#### GIVEN EXERCISE:
Quote the passage from the Neon Engine page below word for word, starting with "Lifecycle Optimization: The" and going on through "during the loop.".

#### DOCUMENT:
########################################

Neon Engine

Neon is a comprehensive multiplatform graphics engine engineered from the ground up using C++20 and Vulkan. Unlike generic rendering frameworks, Neon provides a robust, type-safe API designed for scalability, capable of handling scenes with millions of instances where traditional engines falter.

It bridges the gap between low-level GPU control and high-level application logic, featuring a custom Entity-Component-System (ECS) optimized for spatial locality, a fully asynchronous asset management pipeline, and an intelligent render path that prioritizes geometry instancing.

Core Features

:: Vulkan-First Architecture

Built strictly on Vulkan to leverage modern GPU features. It abstracts the complexity of synchronization and memory barriers while keeping the performance benefits of low-level access.

:: Smart Instancing

A core rendering philosophy based on Geometry Instancing. Neon automatically manages instance memory, uploading only the smallest range of modified data to the GPU to minimize bandwidth usage.

:: Clustered Memory ECS

Implements ClusteredLinkedCollection, a custom data structure that ensures components are contiguous in memory while allowing dynamic expansion via linked memory blocks.

:: Runtime Shader compilation

Includes an integrated compiler stack (glslang & SPIRV-Tools) allowing developers to write, modify, and compile GLSL shaders to SPIR-V at runtime without external tools.

:: Integrated ImGUI Editor

Features a fully functional, dockable editor built using ImGUI. Includes a live scene graph, entity inspector, and real-time property modification for rapid prototyping and debugging.

:: Async Task System

A custom TaskRunner and thread pool system that offloads heavy operations (like model loading) to background threads, ensuring zero stalls on the main render thread.

The Tech Stack

Neon’s stack was selected to maximize modern C++ features and maintain low-level control over the hardware.

Component	Technology	Reasoning
Language	C++20	Utilizing Concepts, Ranges, and Smart Pointers for safety.
Graphics	Vulkan 1.3	For Bindless Descriptors and Mesh Shader support.
Shaders	GLSL -> SPIR-V	Can be compile online or offline.
Math	Rush (Custom)	Written from scratch for specific SIMD optimizations.
Build	CMake & Vcpkg	For cross-platform dependency management.

Technical Architecture

Neon’s architecture is defined by its modular lifecycle and strict memory management strategies.

1. Memory Management: The `ClusteredLinkedCollection`

Standard std::vector implementations suffer from pointer invalidation upon resizing. Neon solves this with ClusteredLinkedCollection, a hybrid structure composed of linked fixed-size memory blocks.

Spatial Locality: Elements within a block are contiguous, maximizing CPU cache hits during iteration.
Pointer Stability: Memory addresses remain valid throughout the object’s lifecycle, allowing safe referencing between components.
Lifecycle Optimization: The engine uses a template-based structure, ComponentImplementedEvents, to detect at compile-time which lifecycle methods (e.g., onUpdate, onLateUpdate) a component overrides, avoiding unnecessary virtual calls during the loop.

########################################

#### PROVIDED DATA:
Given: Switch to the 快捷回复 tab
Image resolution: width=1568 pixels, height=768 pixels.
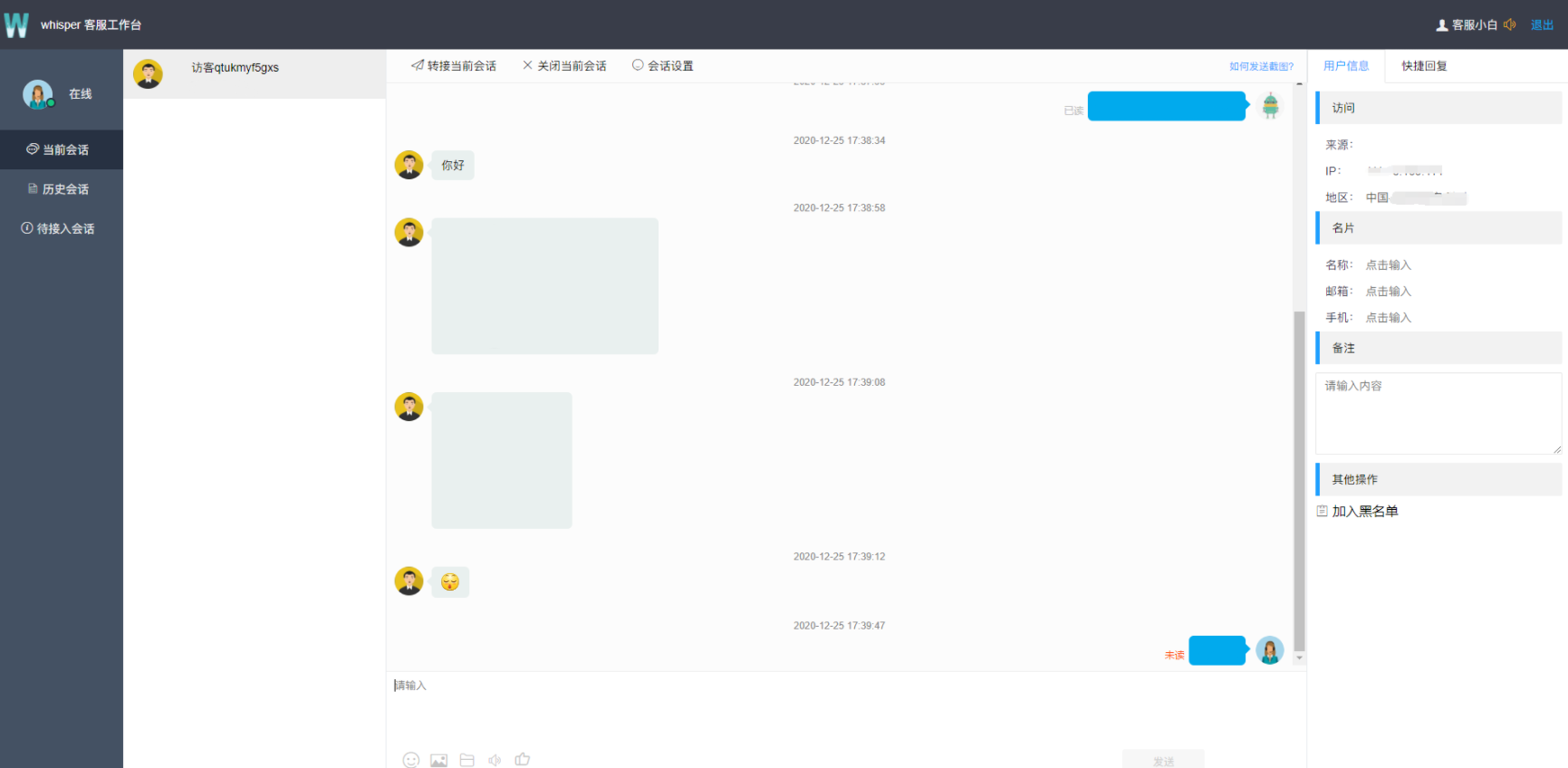Looking at the screenshot, I should point(1424,66).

########################################

#### SOLVED PROBLEM:
Lifecycle Optimization: The engine uses a template-based structure, ComponentImplementedEvents, to detect at compile-time which lifecycle methods (e.g., onUpdate, onLateUpdate) a component overrides, avoiding unnecessary virtual calls during the loop.